Pricing stays the same despite massive improvements
Despite all these upgrades, Claude Sonnet 4.5 costs exactly the same as the previous version. Developers pay $3 per million input tokens and $15 per million output tokens.
This makes it more expensive than GPT-5 ($1.25 input, $10 output) but much cheaper than Claude Opus ($15 input, $75 output). For the performance you’re getting, many developers will find this a bargain.

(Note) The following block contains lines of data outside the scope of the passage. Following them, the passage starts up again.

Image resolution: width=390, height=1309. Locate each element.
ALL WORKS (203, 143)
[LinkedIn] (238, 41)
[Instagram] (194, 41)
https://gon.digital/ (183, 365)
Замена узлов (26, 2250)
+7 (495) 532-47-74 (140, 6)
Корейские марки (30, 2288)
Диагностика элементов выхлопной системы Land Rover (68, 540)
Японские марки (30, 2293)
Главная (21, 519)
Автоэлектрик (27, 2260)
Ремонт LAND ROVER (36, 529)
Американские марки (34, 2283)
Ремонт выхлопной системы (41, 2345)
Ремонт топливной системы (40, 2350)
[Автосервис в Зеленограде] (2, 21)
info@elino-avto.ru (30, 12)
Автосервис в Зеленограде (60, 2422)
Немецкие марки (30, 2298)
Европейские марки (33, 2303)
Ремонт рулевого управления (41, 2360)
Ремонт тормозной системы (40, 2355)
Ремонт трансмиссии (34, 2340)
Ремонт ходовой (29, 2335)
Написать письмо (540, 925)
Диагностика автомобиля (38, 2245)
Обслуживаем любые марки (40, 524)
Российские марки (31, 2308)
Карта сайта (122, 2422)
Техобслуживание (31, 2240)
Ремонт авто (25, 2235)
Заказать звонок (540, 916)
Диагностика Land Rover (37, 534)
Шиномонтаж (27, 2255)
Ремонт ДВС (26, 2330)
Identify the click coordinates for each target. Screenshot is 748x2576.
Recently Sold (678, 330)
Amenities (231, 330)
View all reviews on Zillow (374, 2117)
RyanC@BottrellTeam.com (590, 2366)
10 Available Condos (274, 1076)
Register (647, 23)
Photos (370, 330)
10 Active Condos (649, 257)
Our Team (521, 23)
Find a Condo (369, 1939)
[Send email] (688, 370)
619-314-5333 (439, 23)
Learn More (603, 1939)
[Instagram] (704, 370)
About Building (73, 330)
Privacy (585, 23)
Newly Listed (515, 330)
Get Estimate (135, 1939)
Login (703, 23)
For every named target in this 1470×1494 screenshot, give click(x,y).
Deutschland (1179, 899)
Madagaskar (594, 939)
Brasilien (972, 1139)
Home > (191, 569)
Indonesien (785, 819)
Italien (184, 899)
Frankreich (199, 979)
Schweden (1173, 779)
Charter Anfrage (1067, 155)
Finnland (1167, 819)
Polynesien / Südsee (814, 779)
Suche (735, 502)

Available everywhere right now
You can start using Claude Sonnet 4.5 immediately. It’s available through:
- The Claude.ai website and mobile apps
- The Claude API for developers
- Amazon Bedrock
- Google Cloud Vertex AI
- A new VS Code extension
- Chrome extension for Max subscribers
Anthropic recommends that everyone upgrade to Sonnet 4.5 regardless of how they’re currently using Claude.
New features make coding even better
Claude Code now includes checkpoints – one of the most requested features. These work like save points in a video game. You can instantly roll back to any previous state if something goes wrong.
The terminal interface got a complete refresh. Code execution and file creation now work directly in conversations. You can create spreadsheets, slides, and documents without leaving the chat.
What developers are saying
The early feedback from the development community has been overwhelmingly positive. One team building with the Devin AI coding assistant reported that “Claude Sonnet 4.5 increased planning performance by 18% and end-to-end eval scores by 12% – the biggest jump we’ve seen since the release of Claude Sonnet 3.6.”
Another development team said “Claude Sonnet 4.5 resets our expectations – it handles 30+ hours of autonomous coding, freeing our engineers to tackle months of complex architectural work in dramatically less time while maintaining coherence across massive codebases.”
The future of AI-powered development
Claude Sonnet 4.5 represents a major shift in what’s possible with AI coding assistants. We’re moving from tools that help you write code to tools that can build entire applications autonomously.
The ability to work for 30+ hours straight means these AI models can handle projects that would take human developers days or weeks. Combined with the Agent SDK, developers can build custom AI assistants tailored to their specific workflows.
For many companies, this could mean the difference between prototypes that sort of work and production-ready applications that actually ship. The gap between human and AI coding ability just got a lot smaller.